** Opening DATA EXCERPTS block **

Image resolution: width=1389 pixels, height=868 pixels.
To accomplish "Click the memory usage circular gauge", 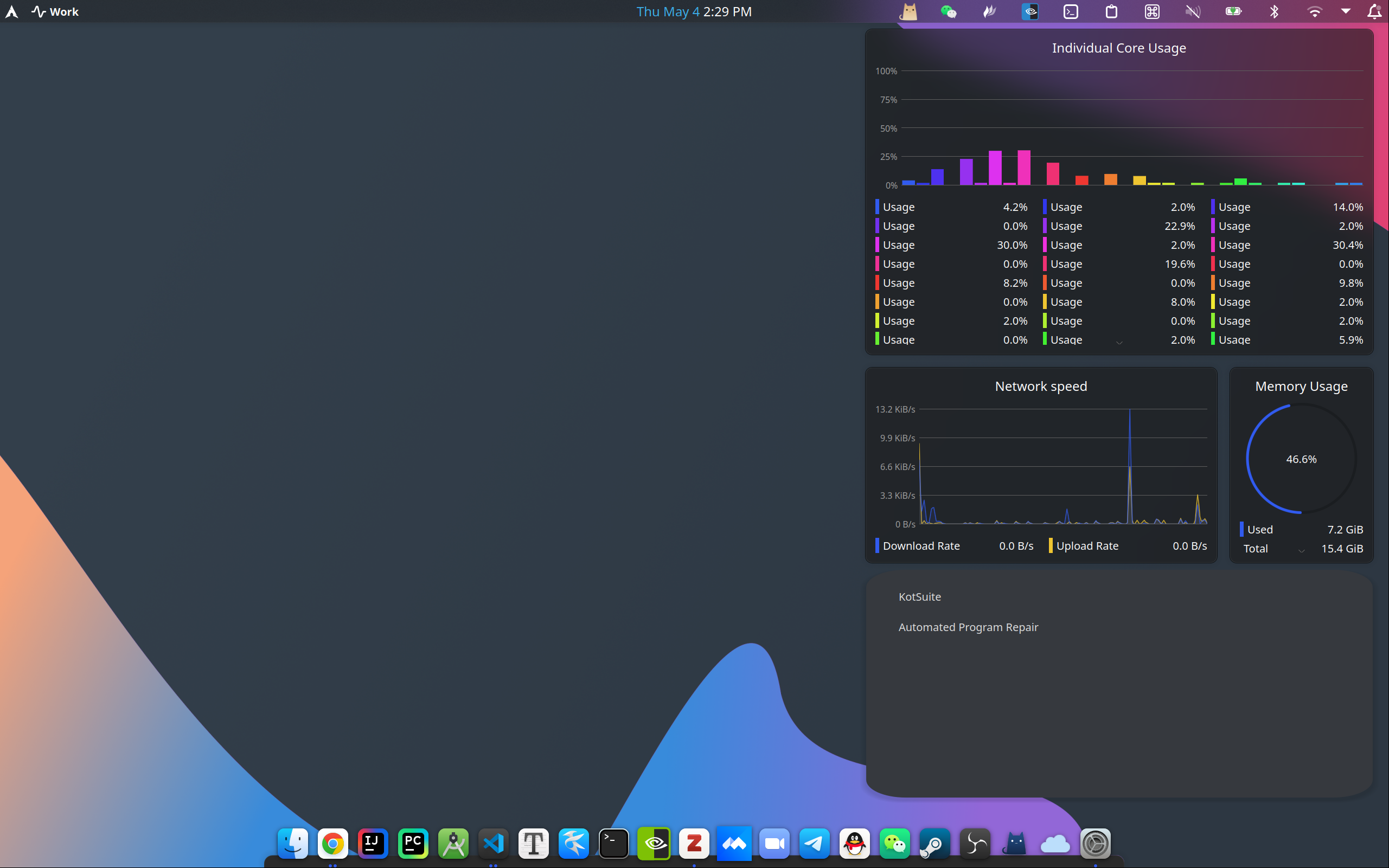I will pos(1301,459).
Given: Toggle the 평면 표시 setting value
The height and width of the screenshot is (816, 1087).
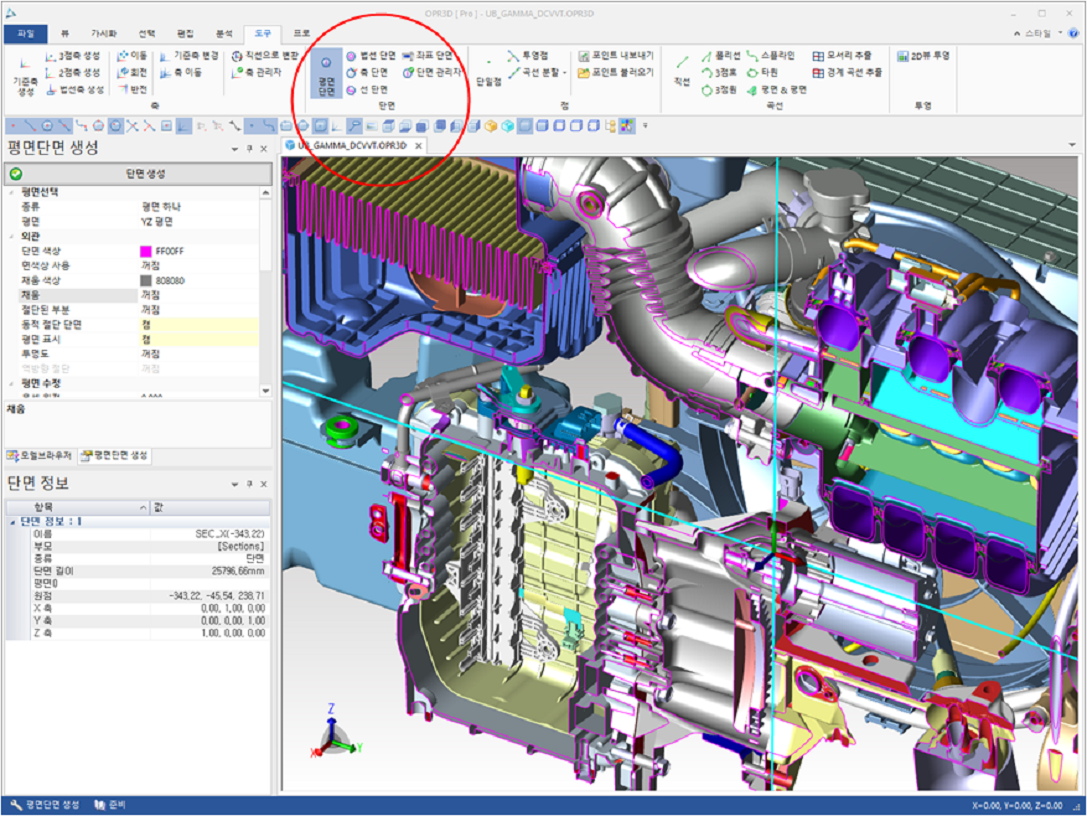Looking at the screenshot, I should coord(200,339).
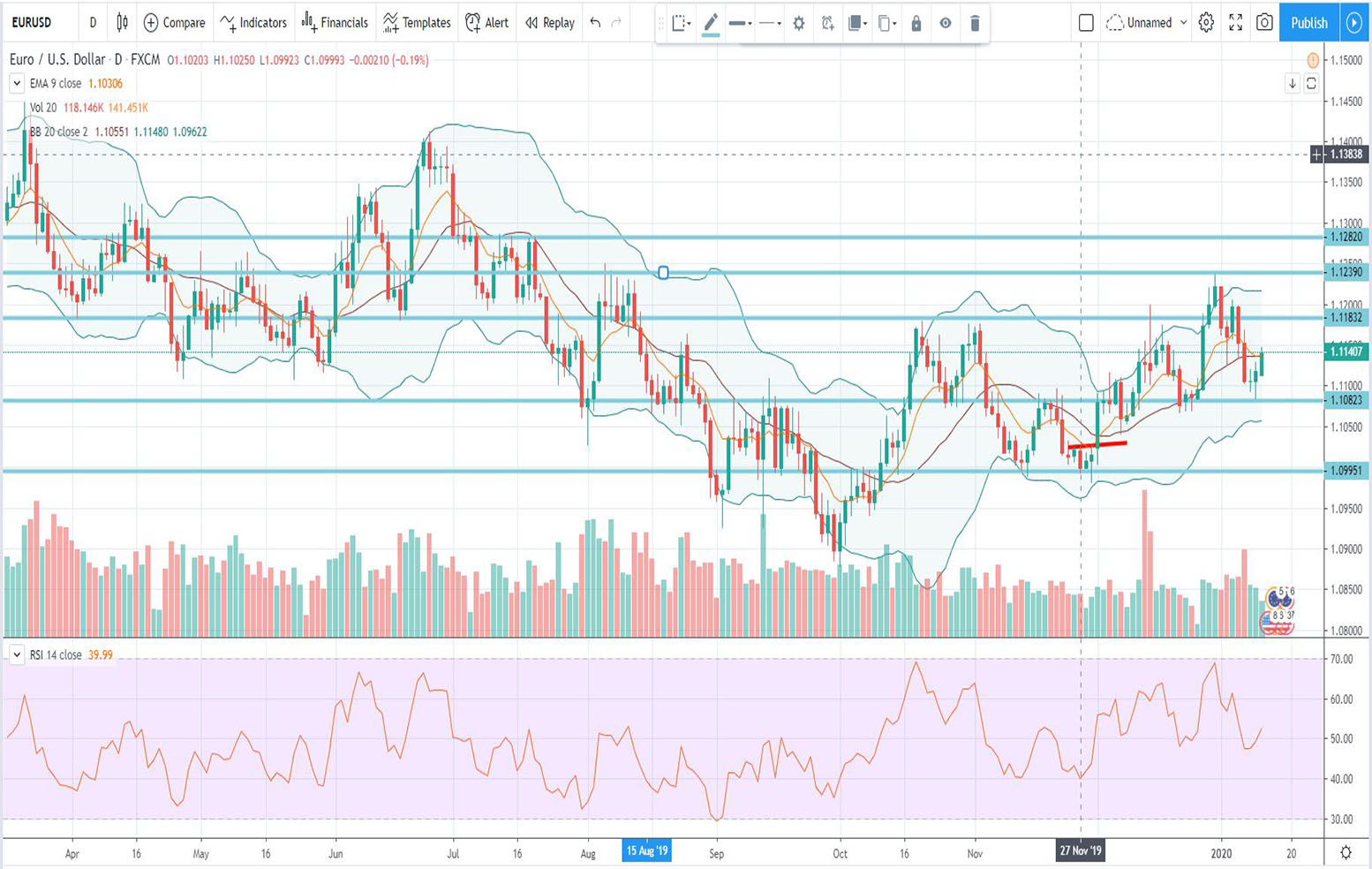The image size is (1372, 869).
Task: Toggle the layout selection square button
Action: click(1086, 23)
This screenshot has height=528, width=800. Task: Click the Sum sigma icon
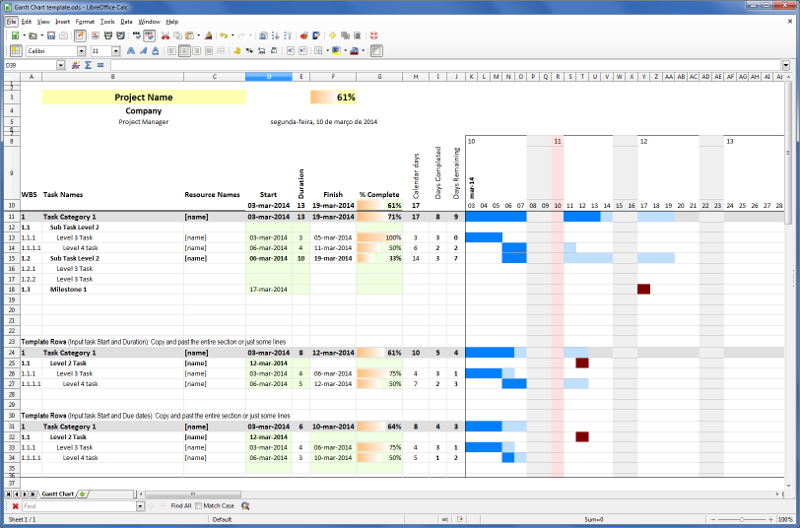click(x=88, y=65)
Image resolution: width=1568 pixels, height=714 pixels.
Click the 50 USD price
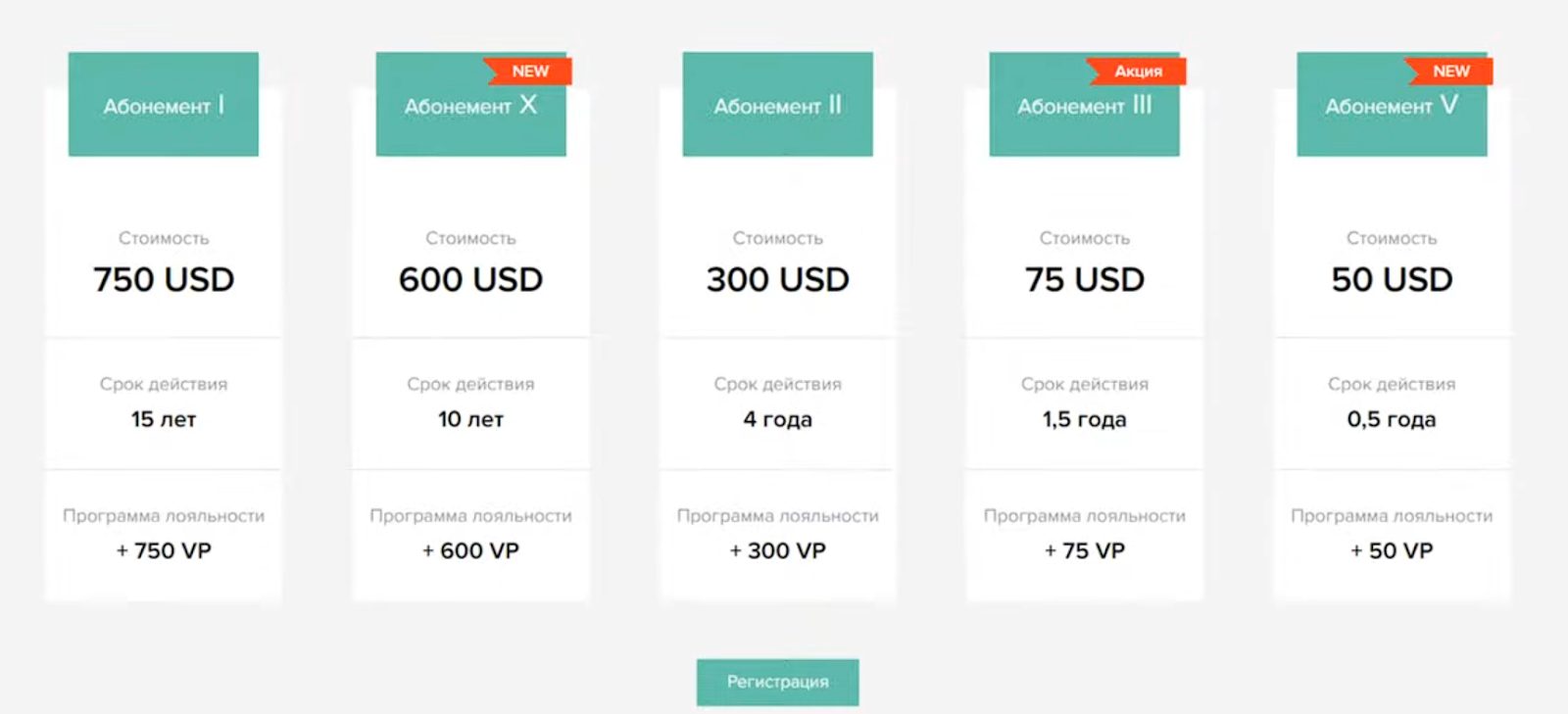click(1392, 280)
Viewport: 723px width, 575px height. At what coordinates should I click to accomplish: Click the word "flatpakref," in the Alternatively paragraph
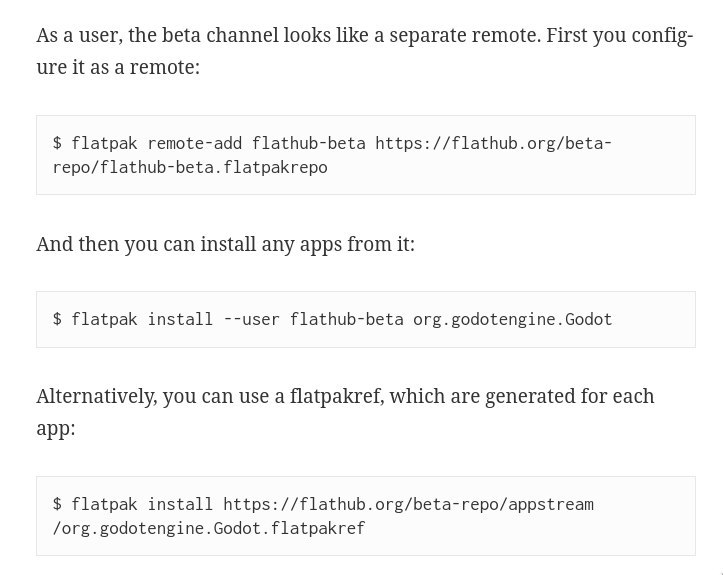click(x=337, y=396)
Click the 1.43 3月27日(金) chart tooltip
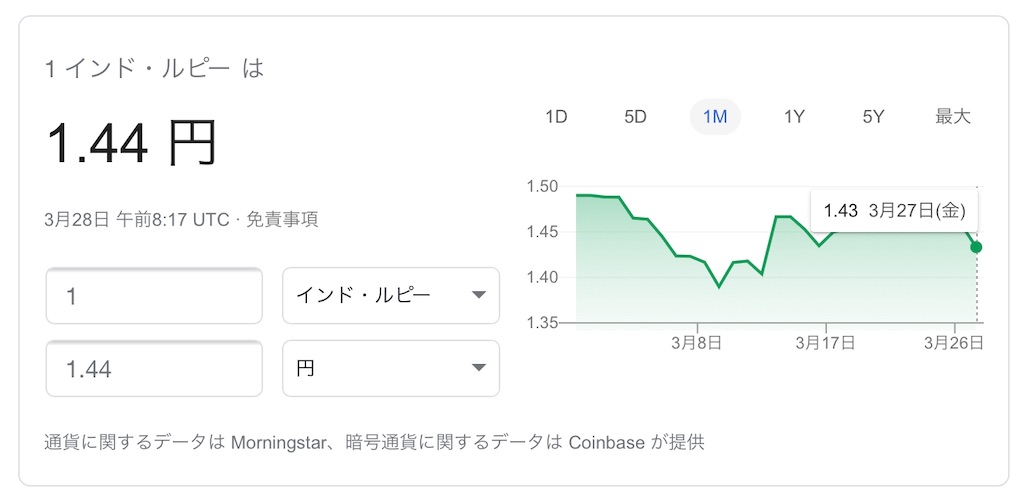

** Closing DATA EXCERPTS block **

Return every line of the preceding records in which the word "pixels" appears.

→ SOLVED PROBLEM
Image resolution: width=1389 pixels, height=868 pixels.
Image resolution: width=1568 pixels, height=714 pixels.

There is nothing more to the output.